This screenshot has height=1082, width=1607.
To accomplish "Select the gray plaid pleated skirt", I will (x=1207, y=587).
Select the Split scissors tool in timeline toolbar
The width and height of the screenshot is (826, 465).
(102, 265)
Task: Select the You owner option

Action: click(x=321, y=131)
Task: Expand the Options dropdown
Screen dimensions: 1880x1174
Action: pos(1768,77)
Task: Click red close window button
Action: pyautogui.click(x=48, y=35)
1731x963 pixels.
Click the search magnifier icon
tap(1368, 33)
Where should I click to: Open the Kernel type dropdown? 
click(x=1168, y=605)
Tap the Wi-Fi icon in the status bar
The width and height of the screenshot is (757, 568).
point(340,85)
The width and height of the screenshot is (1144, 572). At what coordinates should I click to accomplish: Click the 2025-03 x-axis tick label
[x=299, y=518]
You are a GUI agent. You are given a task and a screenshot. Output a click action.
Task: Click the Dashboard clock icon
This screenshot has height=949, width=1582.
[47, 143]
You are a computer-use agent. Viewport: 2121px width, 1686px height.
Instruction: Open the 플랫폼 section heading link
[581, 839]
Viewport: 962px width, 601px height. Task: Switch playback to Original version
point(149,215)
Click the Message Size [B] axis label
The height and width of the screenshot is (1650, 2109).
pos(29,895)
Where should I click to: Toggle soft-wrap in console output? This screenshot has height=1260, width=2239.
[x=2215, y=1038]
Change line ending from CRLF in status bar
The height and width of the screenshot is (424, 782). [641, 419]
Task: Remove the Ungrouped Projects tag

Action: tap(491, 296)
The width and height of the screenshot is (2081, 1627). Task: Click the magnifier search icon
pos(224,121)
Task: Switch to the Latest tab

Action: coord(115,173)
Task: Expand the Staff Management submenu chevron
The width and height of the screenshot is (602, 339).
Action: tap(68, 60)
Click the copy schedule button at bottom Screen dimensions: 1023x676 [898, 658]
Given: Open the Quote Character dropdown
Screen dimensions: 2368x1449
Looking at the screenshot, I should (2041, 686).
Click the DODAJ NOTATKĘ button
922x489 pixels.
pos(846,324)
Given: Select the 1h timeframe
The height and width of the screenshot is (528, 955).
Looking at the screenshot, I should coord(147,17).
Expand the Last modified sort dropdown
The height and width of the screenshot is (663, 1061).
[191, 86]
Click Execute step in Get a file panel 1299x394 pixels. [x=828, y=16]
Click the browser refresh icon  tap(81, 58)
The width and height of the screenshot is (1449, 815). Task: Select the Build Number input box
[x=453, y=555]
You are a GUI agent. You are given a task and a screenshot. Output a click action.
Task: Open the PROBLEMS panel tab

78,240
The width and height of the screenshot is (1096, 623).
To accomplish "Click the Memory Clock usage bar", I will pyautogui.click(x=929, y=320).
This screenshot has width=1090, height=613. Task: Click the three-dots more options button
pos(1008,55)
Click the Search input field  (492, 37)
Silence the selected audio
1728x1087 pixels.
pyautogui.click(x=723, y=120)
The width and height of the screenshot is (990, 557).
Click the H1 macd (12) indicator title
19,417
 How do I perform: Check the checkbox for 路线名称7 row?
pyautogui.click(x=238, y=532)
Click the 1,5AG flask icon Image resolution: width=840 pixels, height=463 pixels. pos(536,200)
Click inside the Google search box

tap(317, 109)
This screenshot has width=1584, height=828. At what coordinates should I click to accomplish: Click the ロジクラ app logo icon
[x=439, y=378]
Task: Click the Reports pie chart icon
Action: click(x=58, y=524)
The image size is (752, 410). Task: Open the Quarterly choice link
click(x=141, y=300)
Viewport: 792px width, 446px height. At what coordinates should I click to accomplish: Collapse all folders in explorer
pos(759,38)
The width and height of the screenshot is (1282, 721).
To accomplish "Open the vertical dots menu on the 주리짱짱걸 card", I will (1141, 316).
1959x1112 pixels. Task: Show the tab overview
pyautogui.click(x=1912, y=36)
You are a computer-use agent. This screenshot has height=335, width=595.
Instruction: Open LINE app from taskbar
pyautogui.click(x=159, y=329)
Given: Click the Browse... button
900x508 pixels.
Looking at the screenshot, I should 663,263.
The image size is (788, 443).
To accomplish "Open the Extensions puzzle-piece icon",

○ ○ ○ ○ ○

## Exercise details:
The whole listing above needs to be transcribed exactly.

## Response area:
This screenshot has height=1082, width=1607.
To accomplish "Select the gray plaid pleated skirt", I will (x=1207, y=587).
Select the Split scissors tool in timeline toolbar
The width and height of the screenshot is (826, 465).
(102, 265)
Task: Select the You owner option

Action: click(x=321, y=131)
Task: Expand the Options dropdown
Screen dimensions: 1880x1174
Action: pos(1768,77)
Task: Click red close window button
Action: pyautogui.click(x=48, y=35)
1731x963 pixels.
Click the search magnifier icon
tap(1368, 33)
Where should I click to: Open the Kernel type dropdown? 
click(x=1168, y=605)
Tap the Wi-Fi icon in the status bar
The width and height of the screenshot is (757, 568).
point(340,85)
The width and height of the screenshot is (1144, 572). At what coordinates should I click to accomplish: Click the 2025-03 x-axis tick label
[x=299, y=518]
You are a GUI agent. You are given a task and a screenshot. Output a click action.
Task: Click the Dashboard clock icon
This screenshot has height=949, width=1582.
[47, 143]
You are a computer-use agent. Viewport: 2121px width, 1686px height.
Instruction: Open the 플랫폼 section heading link
[581, 839]
Viewport: 962px width, 601px height. Task: Switch playback to Original version
point(149,215)
Click the Message Size [B] axis label
The height and width of the screenshot is (1650, 2109).
pos(29,895)
Where should I click to: Toggle soft-wrap in console output? This screenshot has height=1260, width=2239.
[x=2215, y=1038]
Change line ending from CRLF in status bar
The height and width of the screenshot is (424, 782). [641, 419]
Task: Remove the Ungrouped Projects tag

Action: tap(491, 296)
The width and height of the screenshot is (2081, 1627). Task: Click the magnifier search icon
pos(224,121)
Task: Switch to the Latest tab

Action: coord(115,173)
Task: Expand the Staff Management submenu chevron
The width and height of the screenshot is (602, 339).
Action: tap(68, 60)
Click the copy schedule button at bottom Screen dimensions: 1023x676 [898, 658]
Given: Open the Quote Character dropdown
Screen dimensions: 2368x1449
Looking at the screenshot, I should (2041, 686).
Click the DODAJ NOTATKĘ button
922x489 pixels.
pos(846,324)
Given: Select the 1h timeframe
The height and width of the screenshot is (528, 955).
Looking at the screenshot, I should coord(147,17).
Expand the Last modified sort dropdown
The height and width of the screenshot is (663, 1061).
[191, 86]
Click Execute step in Get a file panel 1299x394 pixels. [x=828, y=16]
Click the browser refresh icon  tap(81, 58)
The width and height of the screenshot is (1449, 815). Task: Select the Build Number input box
[x=453, y=555]
You are a GUI agent. You are given a task and a screenshot. Output a click action.
Task: Open the PROBLEMS panel tab

78,240
The width and height of the screenshot is (1096, 623).
To accomplish "Click the Memory Clock usage bar", I will pyautogui.click(x=929, y=320).
This screenshot has width=1090, height=613. Task: Click the three-dots more options button
pos(1008,55)
Click the Search input field  (492, 37)
Silence the selected audio
1728x1087 pixels.
pyautogui.click(x=723, y=120)
The width and height of the screenshot is (990, 557).
Click the H1 macd (12) indicator title
19,417
 How do I perform: Check the checkbox for 路线名称7 row?
pyautogui.click(x=238, y=532)
Click the 1,5AG flask icon Image resolution: width=840 pixels, height=463 pixels. pos(536,200)
Click inside the Google search box

tap(317, 109)
This screenshot has width=1584, height=828. At what coordinates should I click to accomplish: Click the ロジクラ app logo icon
[x=439, y=378]
Task: Click the Reports pie chart icon
Action: click(x=58, y=524)
The image size is (752, 410). Task: Open the Quarterly choice link
click(x=141, y=300)
Viewport: 792px width, 446px height. At what coordinates should I click to accomplish: Collapse all folders in explorer
pos(759,38)
The width and height of the screenshot is (1282, 721).
To accomplish "Open the vertical dots menu on the 주리짱짱걸 card", I will (1141, 316).
1959x1112 pixels. Task: Show the tab overview
pyautogui.click(x=1912, y=36)
You are a computer-use agent. This screenshot has height=335, width=595.
Instruction: Open LINE app from taskbar
pyautogui.click(x=159, y=329)
Given: Click the Browse... button
900x508 pixels.
Looking at the screenshot, I should 663,263.
The image size is (788, 443).
To accomplish "Open the Extensions puzzle-piece icon",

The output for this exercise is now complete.